Mehr als tausend gute Gründe sprechen dafür, dieser Politik und diesem ekelerregenden
Propagandaspektakel eine entsprechende Antwort zu geben. Die bundesweite Demo
am 3.10. ist eine Antwort, wir sehen hier eine Möglichkeit, die berechtigte
Wut und den Zorn, den Protest und Widerstand gemeinsam auf die Straße zu
tragen. Unser Ziel ist es, den reibungslosen Ablauf der
nationalistischen Feiern zu verhindern. Sie sollen sich in ihrem
Kongresszentrum verschanzen müssen, so dass ihnen jede ihrer "feierlichen"

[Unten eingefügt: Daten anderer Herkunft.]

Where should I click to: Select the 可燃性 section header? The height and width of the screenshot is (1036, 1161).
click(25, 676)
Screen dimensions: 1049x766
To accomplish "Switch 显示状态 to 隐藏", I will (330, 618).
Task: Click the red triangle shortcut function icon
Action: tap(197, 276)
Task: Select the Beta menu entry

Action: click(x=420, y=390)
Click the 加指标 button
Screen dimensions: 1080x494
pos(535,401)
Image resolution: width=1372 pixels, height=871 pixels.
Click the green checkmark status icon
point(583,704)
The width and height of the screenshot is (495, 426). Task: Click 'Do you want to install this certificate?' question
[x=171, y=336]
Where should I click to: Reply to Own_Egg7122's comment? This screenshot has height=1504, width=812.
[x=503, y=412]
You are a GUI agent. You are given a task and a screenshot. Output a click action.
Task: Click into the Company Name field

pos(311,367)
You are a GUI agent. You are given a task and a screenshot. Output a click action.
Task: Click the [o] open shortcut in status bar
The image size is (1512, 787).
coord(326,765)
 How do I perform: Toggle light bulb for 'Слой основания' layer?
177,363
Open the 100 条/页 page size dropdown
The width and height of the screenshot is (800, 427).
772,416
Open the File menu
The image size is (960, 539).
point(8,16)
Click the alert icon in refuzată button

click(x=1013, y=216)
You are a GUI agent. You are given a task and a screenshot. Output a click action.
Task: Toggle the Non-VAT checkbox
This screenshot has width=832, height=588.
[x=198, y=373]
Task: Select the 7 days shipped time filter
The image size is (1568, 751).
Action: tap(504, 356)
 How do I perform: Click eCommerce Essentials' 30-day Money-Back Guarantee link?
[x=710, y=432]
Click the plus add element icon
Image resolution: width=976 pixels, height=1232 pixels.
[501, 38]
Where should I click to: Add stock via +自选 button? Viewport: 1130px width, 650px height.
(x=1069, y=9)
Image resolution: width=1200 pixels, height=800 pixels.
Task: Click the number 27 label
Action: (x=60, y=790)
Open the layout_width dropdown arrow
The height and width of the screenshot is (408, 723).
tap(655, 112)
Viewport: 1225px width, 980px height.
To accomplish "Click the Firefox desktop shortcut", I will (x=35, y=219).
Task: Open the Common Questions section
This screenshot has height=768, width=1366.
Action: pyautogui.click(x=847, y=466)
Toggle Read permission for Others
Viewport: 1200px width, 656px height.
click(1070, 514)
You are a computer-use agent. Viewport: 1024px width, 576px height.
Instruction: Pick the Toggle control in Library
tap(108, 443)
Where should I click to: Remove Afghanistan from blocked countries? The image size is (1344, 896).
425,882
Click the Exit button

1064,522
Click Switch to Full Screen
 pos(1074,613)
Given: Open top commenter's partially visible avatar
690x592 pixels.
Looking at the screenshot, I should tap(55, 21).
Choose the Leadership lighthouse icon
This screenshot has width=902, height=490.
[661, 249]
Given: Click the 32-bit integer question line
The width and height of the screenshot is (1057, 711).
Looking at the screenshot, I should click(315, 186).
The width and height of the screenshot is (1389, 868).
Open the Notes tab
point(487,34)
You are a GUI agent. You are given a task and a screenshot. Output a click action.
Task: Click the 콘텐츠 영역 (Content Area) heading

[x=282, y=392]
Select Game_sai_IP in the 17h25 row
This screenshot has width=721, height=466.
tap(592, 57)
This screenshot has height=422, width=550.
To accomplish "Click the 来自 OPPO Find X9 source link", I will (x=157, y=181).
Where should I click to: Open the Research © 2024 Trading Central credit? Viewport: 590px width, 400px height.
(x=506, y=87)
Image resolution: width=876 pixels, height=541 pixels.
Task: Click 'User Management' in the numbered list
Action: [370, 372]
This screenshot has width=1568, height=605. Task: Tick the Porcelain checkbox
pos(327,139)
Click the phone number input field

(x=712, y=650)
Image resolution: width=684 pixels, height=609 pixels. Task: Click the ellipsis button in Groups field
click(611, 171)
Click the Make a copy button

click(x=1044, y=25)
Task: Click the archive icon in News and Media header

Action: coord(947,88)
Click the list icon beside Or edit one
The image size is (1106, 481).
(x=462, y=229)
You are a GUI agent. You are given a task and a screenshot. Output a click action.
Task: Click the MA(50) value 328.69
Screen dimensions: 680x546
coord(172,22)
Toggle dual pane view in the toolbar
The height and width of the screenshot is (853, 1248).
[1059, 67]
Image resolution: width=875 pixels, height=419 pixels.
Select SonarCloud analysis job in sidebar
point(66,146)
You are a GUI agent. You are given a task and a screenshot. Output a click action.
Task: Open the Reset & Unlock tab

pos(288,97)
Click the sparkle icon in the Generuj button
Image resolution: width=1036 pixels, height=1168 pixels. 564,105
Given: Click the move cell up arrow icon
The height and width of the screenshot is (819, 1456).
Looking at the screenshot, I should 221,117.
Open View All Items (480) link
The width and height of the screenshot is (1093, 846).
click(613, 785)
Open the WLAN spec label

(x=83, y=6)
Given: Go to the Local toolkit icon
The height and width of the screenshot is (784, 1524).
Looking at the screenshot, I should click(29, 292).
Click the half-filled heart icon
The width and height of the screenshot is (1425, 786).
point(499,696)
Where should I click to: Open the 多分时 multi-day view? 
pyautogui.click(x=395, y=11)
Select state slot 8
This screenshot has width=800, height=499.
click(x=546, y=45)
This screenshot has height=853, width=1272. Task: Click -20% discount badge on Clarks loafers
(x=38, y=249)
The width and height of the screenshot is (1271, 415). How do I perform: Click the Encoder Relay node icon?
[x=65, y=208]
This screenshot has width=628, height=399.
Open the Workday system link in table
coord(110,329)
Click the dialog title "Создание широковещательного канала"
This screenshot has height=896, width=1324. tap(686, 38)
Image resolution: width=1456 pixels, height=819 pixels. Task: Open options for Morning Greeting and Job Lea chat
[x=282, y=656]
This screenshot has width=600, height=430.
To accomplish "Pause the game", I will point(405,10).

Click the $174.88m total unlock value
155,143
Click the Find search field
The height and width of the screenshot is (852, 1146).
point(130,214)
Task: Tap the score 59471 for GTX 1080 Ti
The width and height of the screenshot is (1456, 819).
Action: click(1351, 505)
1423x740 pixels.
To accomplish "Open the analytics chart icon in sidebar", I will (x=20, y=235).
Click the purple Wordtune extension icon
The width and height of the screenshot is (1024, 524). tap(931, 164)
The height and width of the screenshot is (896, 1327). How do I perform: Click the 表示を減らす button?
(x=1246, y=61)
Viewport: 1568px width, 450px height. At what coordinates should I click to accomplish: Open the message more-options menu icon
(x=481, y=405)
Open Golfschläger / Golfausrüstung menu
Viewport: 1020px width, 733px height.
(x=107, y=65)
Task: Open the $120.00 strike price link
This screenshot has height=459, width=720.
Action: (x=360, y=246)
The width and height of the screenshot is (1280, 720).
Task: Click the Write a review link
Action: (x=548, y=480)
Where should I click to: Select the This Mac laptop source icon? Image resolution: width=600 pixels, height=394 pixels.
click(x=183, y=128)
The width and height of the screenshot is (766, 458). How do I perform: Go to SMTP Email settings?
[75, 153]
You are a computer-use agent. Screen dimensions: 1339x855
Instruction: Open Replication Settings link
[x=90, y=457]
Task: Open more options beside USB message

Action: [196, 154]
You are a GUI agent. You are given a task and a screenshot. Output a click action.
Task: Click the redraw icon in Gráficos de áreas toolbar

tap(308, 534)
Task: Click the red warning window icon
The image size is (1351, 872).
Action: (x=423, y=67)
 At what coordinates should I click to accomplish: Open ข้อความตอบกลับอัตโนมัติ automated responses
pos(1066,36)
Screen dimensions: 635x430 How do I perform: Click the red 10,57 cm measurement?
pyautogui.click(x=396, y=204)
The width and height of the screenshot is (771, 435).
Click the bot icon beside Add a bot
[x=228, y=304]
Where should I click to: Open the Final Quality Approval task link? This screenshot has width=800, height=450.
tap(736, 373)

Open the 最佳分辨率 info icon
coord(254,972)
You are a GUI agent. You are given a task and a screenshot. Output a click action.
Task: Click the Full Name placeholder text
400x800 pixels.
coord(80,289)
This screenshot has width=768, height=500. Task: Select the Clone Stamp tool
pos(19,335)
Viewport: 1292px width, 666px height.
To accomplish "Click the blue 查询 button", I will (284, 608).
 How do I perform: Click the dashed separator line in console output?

Rden im Halse stecken bleibt. Unser Ziel ist es klarzumachen, dass und warum
es für Millionen keinen Grund gibt, die "Einheit" zu feiern. Deshalb
werden wir auf den Straßen sein, wollen das Kongresszentrum belagern
und blockieren, weil wir ihren Lügen keinen Glauben schenken, weil
wir ihre Politik ablehnen und weil wir ihre Profit- und
Gewinnsucht verachten.
Ihrem Versuch, durch eine Brot &
Spiele-Inszenierung massenhafte Zustimmung vorzutäuschen, wollen wir einen
Strich durch die Rechnung machen. Mit ihrem "Volksfest" und dem Vorstoß, den
2.10. zu einem verkaufsoffenen Sonntag (!) zu erklären, sollen die Menschen
in die Innenstadt gelockt werden:
Geht nicht zum Fest und lasst euch nicht für den nationalistischen Rumel missbrauchen!
Während die einen konsumieren und ihr Geld in der City lassen sollen, werden die ohnehin
gutbetuchten und elitären VolksvertreterInnen, Rationalisierer und Profiteure
aus Industrie und Handel zusammen mit allerlei BotschaftsvertreterInnen sich
kostenlos ihren Champagner zuprosten.